Nuestro campamento era el carro, tres sillas incomodísimas, una casa de campaña que parecía la carpa de un circo húngaro corriente y la mesa donde teníamos la comida.
En este país uno nunca se aburre. Menos ahora que las y los candidatos están sacando el cobre en el circo que son las campañas (¡para que de algo sirvan nuestros impuestos!): el ingenio mexicano llevado al límite y nuestra paciencia como votantes, un poquito más lejos.
Despliegue inmejorable de la mexicanidad, cada tres años sobrevivimos las elecciones, cada vez más costosas y de menor calidad, sin que nadie más que Jorge Ibargüengoitia nos dé una sola instrucción. Difícil que haya unas Instrucciones para vivir en Suiza tan divertidas como las que nos corresponden, escritas por él. Tampoco creo que importe lo que yo diga de sus libros, y menos cuando tiene casi cuarenta años de muerto. Pero igual me atrevo a recomendarlo, pues ha logrado esclarecer algunos enigmas de lo que fue, hace algunas semanas, una demostración del folclor nacional, repleta de desfiguros y eventos desafortunados, protagonizados por nuestra raza de bronce.
Resulta y resalta que, presas de lo que es el tedio —ese sí insufrible— de tomar clases en línea, oyendo a maestros y maestras que, en su mayoría, no tienen nada interesante que decir, mis hermanas y yo optamos por abandonar la ciudad el fin de semana y pasar la noche de sábado a domingo acampando en lo que pensamos era la paz imperturbable del bosque alrededor de San Cristóbal de la Barranca.

** LISTA DE TAREAS **
1) Reproduce literalmente el pasaje del texto sobre las elecciones desde "Nuestro campamento era" hasta "poquito más lejos.".
2) Indica si cada afirmación concuerda con el texto sobre las elecciones y responde sí o no, citando textualmente las palabras que lo deciden: (a) Las elecciones se celebran cada tres años. (b) Quien narra salió a acampar sin compañía. (c) Jorge Ibargüengoitia murió hace unos veinte años.
Las filas proceden de una fuente distinta a la del texto.

** DATOS PROPORCIONADOS **
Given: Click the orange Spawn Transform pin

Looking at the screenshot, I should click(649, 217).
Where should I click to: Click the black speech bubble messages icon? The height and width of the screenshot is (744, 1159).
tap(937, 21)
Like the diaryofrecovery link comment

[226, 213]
...
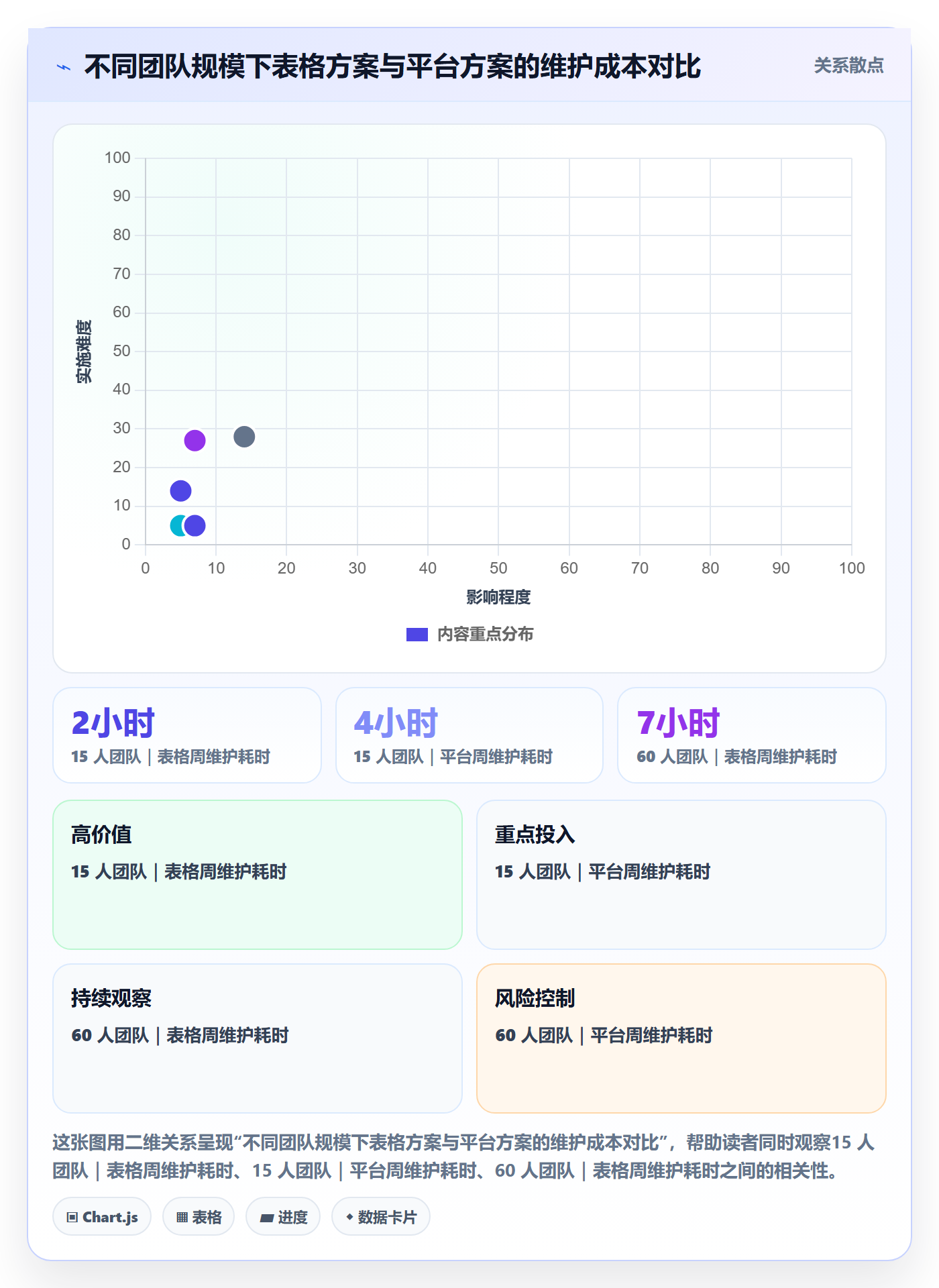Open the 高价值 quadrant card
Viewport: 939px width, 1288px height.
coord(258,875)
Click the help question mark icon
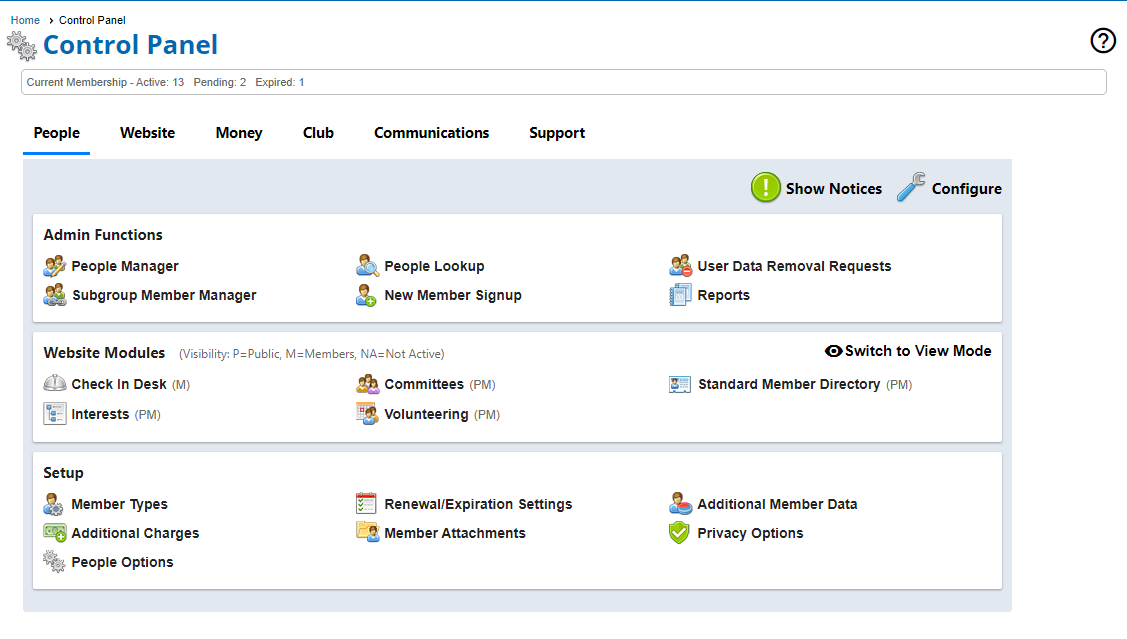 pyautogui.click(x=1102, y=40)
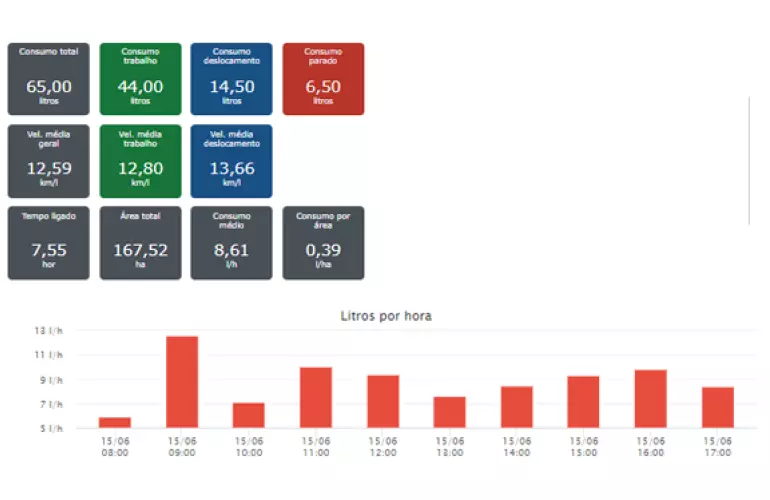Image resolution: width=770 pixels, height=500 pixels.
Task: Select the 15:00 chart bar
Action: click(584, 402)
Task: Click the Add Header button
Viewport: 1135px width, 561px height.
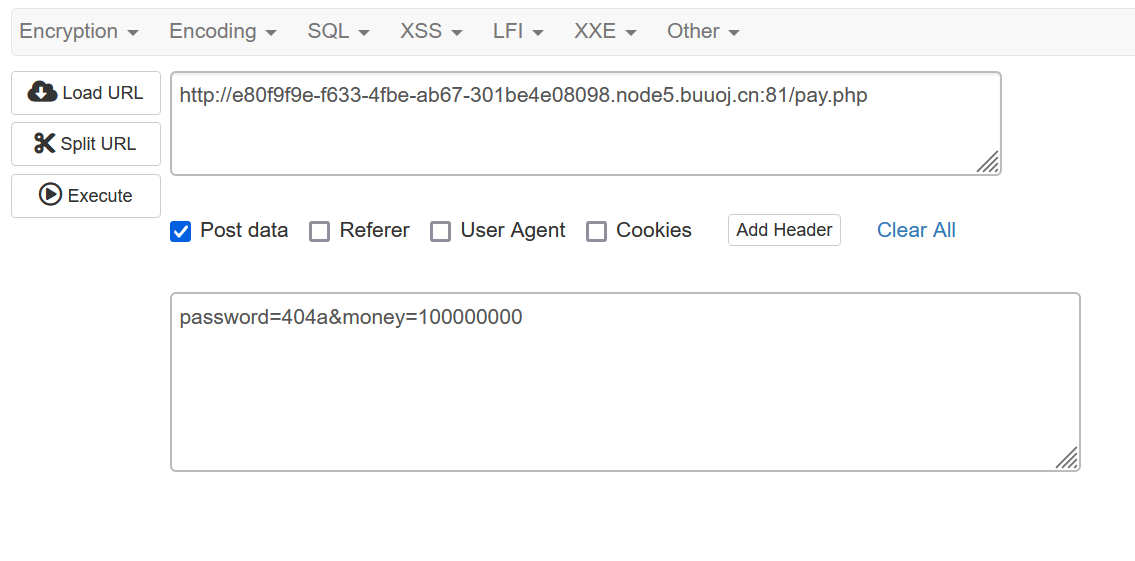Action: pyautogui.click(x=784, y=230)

** RESPUESTAS **
1)
Nuestro campamento era el carro, tres sillas incomodísimas, una casa de campaña que parecía la carpa de un circo húngaro corriente y la mesa donde teníamos la comida.
En este país uno nunca se aburre. Menos ahora que las y los candidatos están sacando el cobre en el circo que son las campañas (¡para que de algo sirvan nuestros impuestos!): el ingenio mexicano llevado al límite y nuestra paciencia como votantes, un poquito más lejos.

2)
(a) Sí: "cada tres años sobrevivimos las elecciones".
(b) No: "mis hermanas y yo optamos por abandonar la ciudad el fin de semana".
(c) No: "tiene casi cuarenta años de muerto".